Till next time guys.

Thursday, April 2, 2009

How To Lose Friends and Alienate People - on DVD

OK this is one I missed in theatres and was really looking forward to Simon Pegg having a bigger movie where he’s the lead role than the DTV stuff and minor roles he’s gotten since the success of Shaun of the Dead and Hot Fuzz. The previews made it look like The Devil Wears Prada for guys, which it essentially was. The short version, see it if you’re a fan of someone in it, if not you aren’t missing much. Story goes an idealistic young independent newspaper editor is called out of the blue by the editor in chief of a large New York magazine and offered a job. He accepts immediately and goes to New York with visions of fame and starlets in his head. Of course if everything worked out properly there wouldn’t be a movie, right? So lets just all assume that we all figure hilarity ensues, capiche?

So the flick would probably have been dead in the water save for the cast. Simon Pegg gets by with pure charisma and Megan Fox get by on pure hotness, although she isn’t given much to do in the film. Jeff Bridges also works out well as the formerly idealistic editor who has made it to the top. He explains at one point that he used to be like Pegg’s Sidney Young, idealistic and raging against the machine because he wasn’t “invited to the party”. Now that he was at the party he needs to chill out with the idealism and attacking the egotistical celebrities and play along.
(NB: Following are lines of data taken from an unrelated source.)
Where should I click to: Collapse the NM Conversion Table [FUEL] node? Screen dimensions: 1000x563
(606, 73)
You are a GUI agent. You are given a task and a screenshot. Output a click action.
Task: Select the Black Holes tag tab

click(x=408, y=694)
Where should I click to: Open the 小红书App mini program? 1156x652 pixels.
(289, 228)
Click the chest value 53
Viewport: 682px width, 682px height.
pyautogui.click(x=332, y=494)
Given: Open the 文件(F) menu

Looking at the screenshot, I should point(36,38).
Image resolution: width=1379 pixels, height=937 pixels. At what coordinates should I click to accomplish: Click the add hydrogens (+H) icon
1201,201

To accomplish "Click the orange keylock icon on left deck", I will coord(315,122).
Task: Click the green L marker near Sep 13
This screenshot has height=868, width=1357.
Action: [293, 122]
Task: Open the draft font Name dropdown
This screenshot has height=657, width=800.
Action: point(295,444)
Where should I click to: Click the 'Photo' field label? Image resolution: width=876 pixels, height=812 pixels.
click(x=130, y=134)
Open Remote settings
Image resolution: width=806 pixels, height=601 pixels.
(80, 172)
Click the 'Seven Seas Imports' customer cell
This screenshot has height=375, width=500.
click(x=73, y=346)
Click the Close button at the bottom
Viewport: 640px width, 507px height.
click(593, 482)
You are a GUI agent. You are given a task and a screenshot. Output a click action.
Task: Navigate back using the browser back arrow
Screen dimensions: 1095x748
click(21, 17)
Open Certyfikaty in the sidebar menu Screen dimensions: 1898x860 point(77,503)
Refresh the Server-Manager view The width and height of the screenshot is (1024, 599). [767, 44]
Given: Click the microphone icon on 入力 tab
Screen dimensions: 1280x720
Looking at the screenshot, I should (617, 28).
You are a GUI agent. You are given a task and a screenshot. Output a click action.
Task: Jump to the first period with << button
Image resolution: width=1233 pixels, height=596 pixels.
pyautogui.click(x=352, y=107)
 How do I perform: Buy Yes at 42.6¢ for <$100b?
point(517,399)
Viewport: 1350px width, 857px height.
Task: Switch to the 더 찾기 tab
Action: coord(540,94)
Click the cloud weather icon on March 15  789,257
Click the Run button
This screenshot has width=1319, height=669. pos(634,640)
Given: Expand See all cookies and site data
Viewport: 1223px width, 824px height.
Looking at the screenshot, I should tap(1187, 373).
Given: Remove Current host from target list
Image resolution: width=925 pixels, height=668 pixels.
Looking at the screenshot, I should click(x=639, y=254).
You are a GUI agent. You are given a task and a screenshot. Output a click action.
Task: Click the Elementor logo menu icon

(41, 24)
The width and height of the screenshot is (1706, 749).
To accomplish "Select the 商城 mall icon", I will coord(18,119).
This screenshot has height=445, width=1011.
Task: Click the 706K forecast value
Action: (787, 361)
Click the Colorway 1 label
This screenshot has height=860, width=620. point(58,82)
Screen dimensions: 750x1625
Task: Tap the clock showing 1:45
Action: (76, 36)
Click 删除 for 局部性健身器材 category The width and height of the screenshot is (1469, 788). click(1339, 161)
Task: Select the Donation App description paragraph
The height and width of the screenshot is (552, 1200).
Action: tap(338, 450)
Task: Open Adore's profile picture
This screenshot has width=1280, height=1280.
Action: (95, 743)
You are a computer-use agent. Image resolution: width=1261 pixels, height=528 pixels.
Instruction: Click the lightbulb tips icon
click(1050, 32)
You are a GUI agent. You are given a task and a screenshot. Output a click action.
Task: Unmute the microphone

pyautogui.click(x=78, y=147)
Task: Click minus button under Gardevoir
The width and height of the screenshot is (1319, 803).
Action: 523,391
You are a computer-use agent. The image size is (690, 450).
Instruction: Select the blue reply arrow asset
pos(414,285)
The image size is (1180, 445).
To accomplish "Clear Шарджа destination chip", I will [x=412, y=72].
So there was good message in the flick at some point but it was apparently lost in the translation or rewrites or whatever happened to turn this from something that someone thought enough of to throw a bunch of money at it to put it in theatres to be seen by millions… and it wasn’t because it was a mix of slapstick, smart humor, and romcom, it kinda didn’t know what it wanted to be or where it wanted to go. So a tacked on Hollywood-ed ending later this is the version we got in theatres and again its an “eh“ type of film. Oh yeah Kirsten Dunst was in it, as the secondary, first love interest. She was adequate as well. So yeah I guess that’s the best thing I can say it was a movie, entertaining at times, existing at others.